БАРБЕР: Вот он, вот он, вот он… О-о-о-о!
РУБИН: Второе касание. Третье. Сейчас поймает. Ну красотка!
БАРБЕР: Мотылек тоже ничего так…
РУБИН: О! Поймала! Я же говорила!
ЛАБОРАНТЫ ПО РАЦИИ: Поймала?
РУБИН: Да! Снайперша просто!
БАРБЕР, МНЕ: Теперь она будет минуту его поедать.
РУБИН: Она уже умяла двух лунных и несколько огневок – и это в придачу к мучным червям. Вот ведь проглотище!
(Зиппер отправляют отдыхать, в комнату запускают другую летучую мышь, Поппи, и еще одного мотылька.)
РУБИН: Ну что, поехали! О-о-о-о, хороший заход. Ого! Ого-го! Во дает… Видели, как она сейчас ускорилась?

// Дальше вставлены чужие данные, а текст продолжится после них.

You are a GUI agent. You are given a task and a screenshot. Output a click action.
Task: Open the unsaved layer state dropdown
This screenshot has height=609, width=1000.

ВСЕ, ВКЛЮЧАЯ МЕНЯ: Ва-а-а-а-у!
Изображение на мониторе черно-белое и зернистое, но Барбер показывает мне на ноутбуке несколько видео, которые он снял более мощными камерами. В замедленной съемке при высоком разрешении видно, как красный волосатохвост делает двойное сальто назад, цепляет мотылька хвостом и закидывает себе в рот. На другом видео мотылька хватает листонос: р-р-раз – и только чешуйки по ветру. Бледный гладконос пикирует на скорпиона, словно дракон. Это летучие мыши в своей стихии – и во всем своем великолепии. «Когда я упоминаю о своих исследованиях, многие сразу морщатся: "Фу, как ты можешь работать с такой гадостью?" – рассказывает Джульетта Рубин. – Я просто забываю, что люди по большей части терпеть не могут летучих мышей. Забываю, потому что они творят просто потрясающие вещи – и в такие моменты ими нельзя не любоваться». Воспринимая их превратно, из них часто делают символ зла. Они настолько далеки от нас и по высоте, на которой обитают, и по времени суток, что «мы до сих пор даже не разобрались как следует в их базовых биологических характеристиках, – добавляет Барбер. – С таким же успехом они могли бы жить в глубинах океана. Об эхолокации мы знаем больше, чем обо всех остальных сторонах их существования».
Впрочем, довольно долго мы и об эхолокации не подозревали. В 1790-е гг. итальянский священник и естествоиспытатель Лаццаро Спалланцани обратил внимание, что летучие мыши умудряются ориентироваться в такой темноте, которая даже жившей у него сове казалась непроглядной{614}. Проведя серию жестоких экспериментов, он выяснил, что летучие мыши не теряют способность ориентироваться в пространстве, даже если их ослепить, однако начинают врезаться во все подряд, если лишить их слуха или заткнуть им рот. Что из этого следует, он так и не догадался, сумев сделать только один вывод: «Уши гораздо больше потребны летучей мыши для зрения или, по меньшей мере, для измерения расстояний, чем глаза». Современники подняли его на смех. «Если летучие мыши видят ушами, – иронизировал один философ, – глазами они, надо полагать, слышат?»
Подлинное значение этих открытий оставалось загадкой еще более столетия, пока молодому студенту по имени Дональд Гриффин не пришла в голову одна интересная мысль[187]{615}. Гриффин часами наблюдал за миграциями летучих мышей и поражался, как им удается пролетать через темные пещеры, не впечатываясь в сталактиты. Ему вспомнилась неподтвержденная гипотеза, будто мыши вслушиваются в эхо от своих высокочастотных криков, а еще он знал, что один местный физик изобрел устройство, способное улавливать ультразвук и преобразовывать его в слышимые частоты. В 1938 г. Гриффин явился в кабинет этого изобретателя с клеткой малых бурых ночниц и поместил ее прямо перед детектором. «К нашему удивлению и восторгу, из динамика раздался разноголосый сиплый гвалт», – писал Гриффин в своей ставшей теперь классической книге «Слушая в темноте» (Listening in the Dark){616}.